Water war not over

EDITOR:

The June 3 Douglas County Commission's 5 p.m. meeting hour was one more chapter in the proposed water district consolidation fraud, complete with a 38-page PowerPoint presentation on the innards of ratemaking. But the nature of the comments during the public input period indicates that this attempt at distraction is not fooling anyone.

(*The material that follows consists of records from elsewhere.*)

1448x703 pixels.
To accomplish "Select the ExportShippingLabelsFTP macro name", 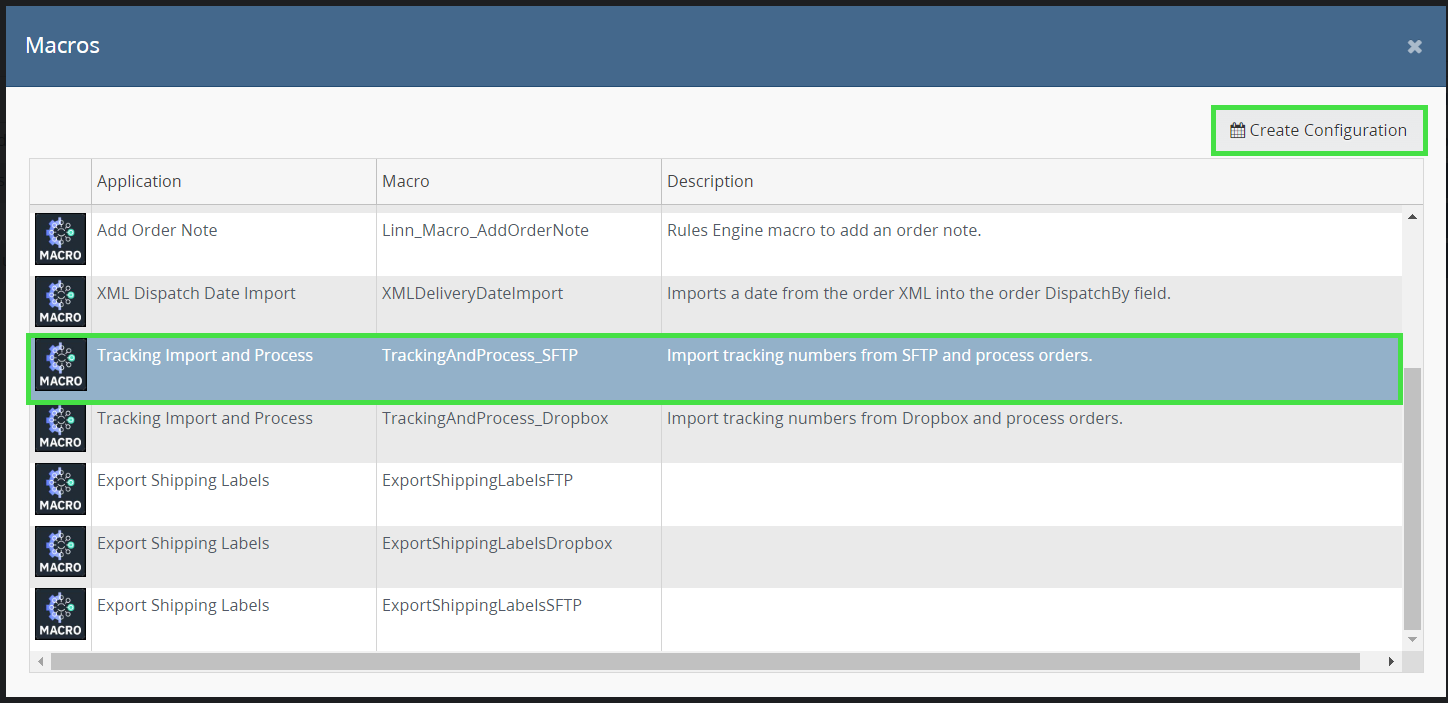I will (x=477, y=480).
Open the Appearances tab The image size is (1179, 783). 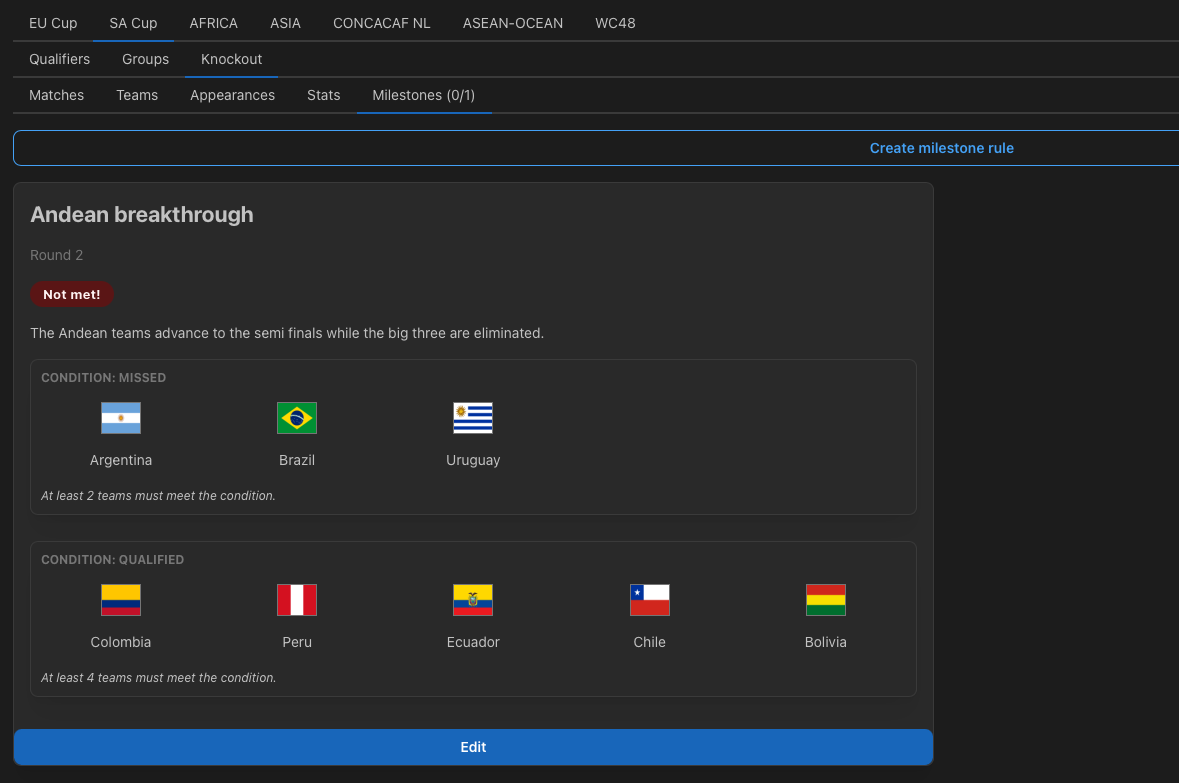[x=232, y=96]
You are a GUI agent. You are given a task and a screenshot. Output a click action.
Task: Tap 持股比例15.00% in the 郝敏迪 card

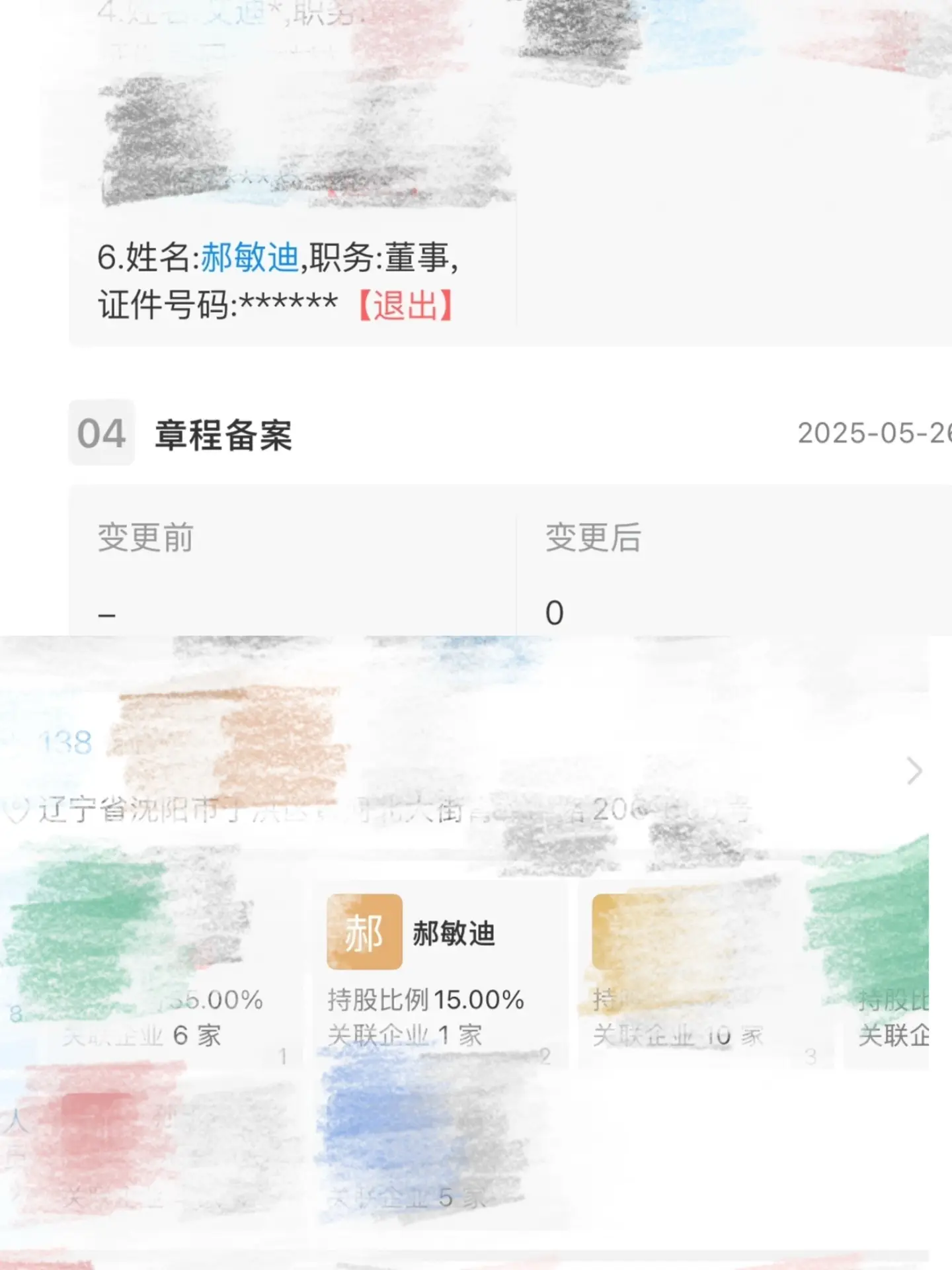pos(426,999)
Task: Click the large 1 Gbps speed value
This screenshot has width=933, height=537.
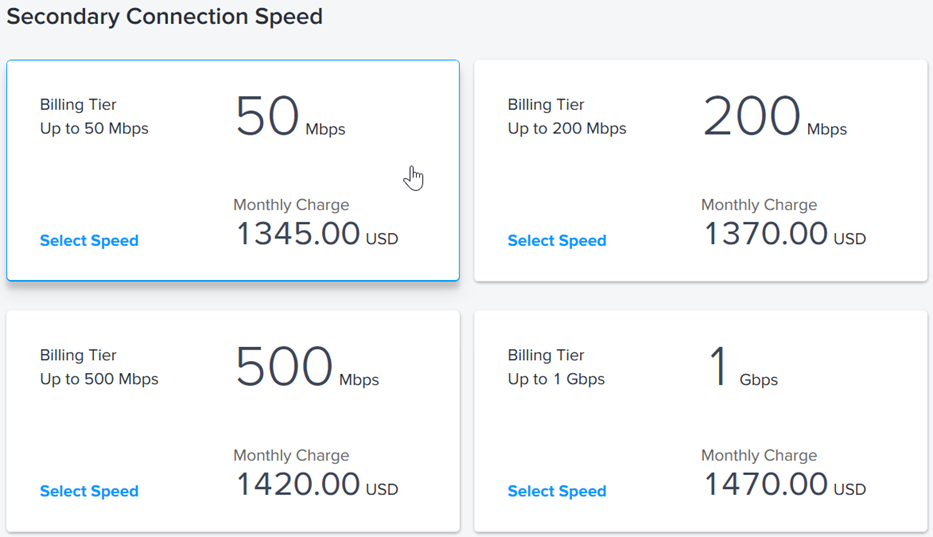Action: [719, 367]
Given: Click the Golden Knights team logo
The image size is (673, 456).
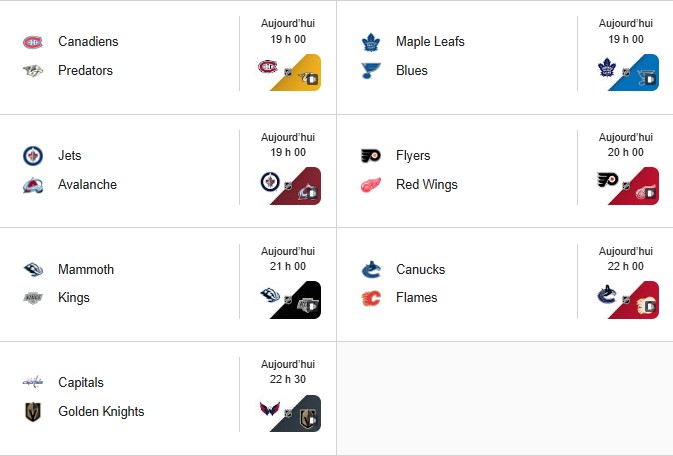Looking at the screenshot, I should click(x=33, y=412).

County political leaders thought they had come up with a way to wiggle out of the mess created when the county agreed to manage water districts with severe infrastructure problems. They would simply consolidate the ratepaying process of the eight water districts under county management, a shotgun marriage of good and bad districts that would force ratepayers in non-problem districts to pay extra for problems the county foolishly agreed to take on. County Manager Michael Brown has even come up with an irrelevant list of current water district subsidies and taxes as if there was a legitimate precedent to fleece non-problem district ratepayers so that more affluent ratepayers in problem districts could be spared some pain. But the proposed rate increase on non-problem residential and small business ratepayers is much too large to paper over with such nonsense.

When Stuart Posselt's merry band of ratepayer activists started investigating this unfair and illogical "solution," Douglas County's mandarins decided to fling dirt in their eyes by burying them in numbers and bogging them down in process. The subject was supposed to change from the justification for consolidation to the minutiae of rate plans and other chicken entrails. But as Mr. Posselt digs into their numbers, the numbers conveniently change to reflect, supposedly, the flow of public input the commissioners are getting.

If water district consolidation is the right and proper thing to do, why are the commissioners being so coy? They refuse to say where they stand, the excuse being that they're still studying the details. Perhaps the entrepreneurial business people who serve selflessly in non-paying elected office find politics a lucrative enhancement to their business endeavors. Perhaps they didn't realize that this scam would become a political issue. Challengers running for commission seats should make water district consolidation an issue.

Politicians sometimes find a wormhole in the space-time continuum that allows them to fleece their voters and still be re-elected. But that's not likely in this case as more and more non-problem ratepayers enlist in General Posselt's army. Any "yes" votes will convert these ratepayers who gathered petitions objecting to this heist into campaigners who will stir up votes against backstabbing incumbents. That's where the math turns bad for the schemers - there are far more would-be chumps than there are beneficiaries, many of them part-time or absentee owners who can't vote in Douglas County.

The commissioners will hold their next meeting on this topic on the Thursday afternoon at the Tahoe Transportation Center, 169 Highway 50, Stateline. This location should produce more "pro" consolidation attendees that they hope will stiffen the spines of wavering commissioners. But that won't change the vote math.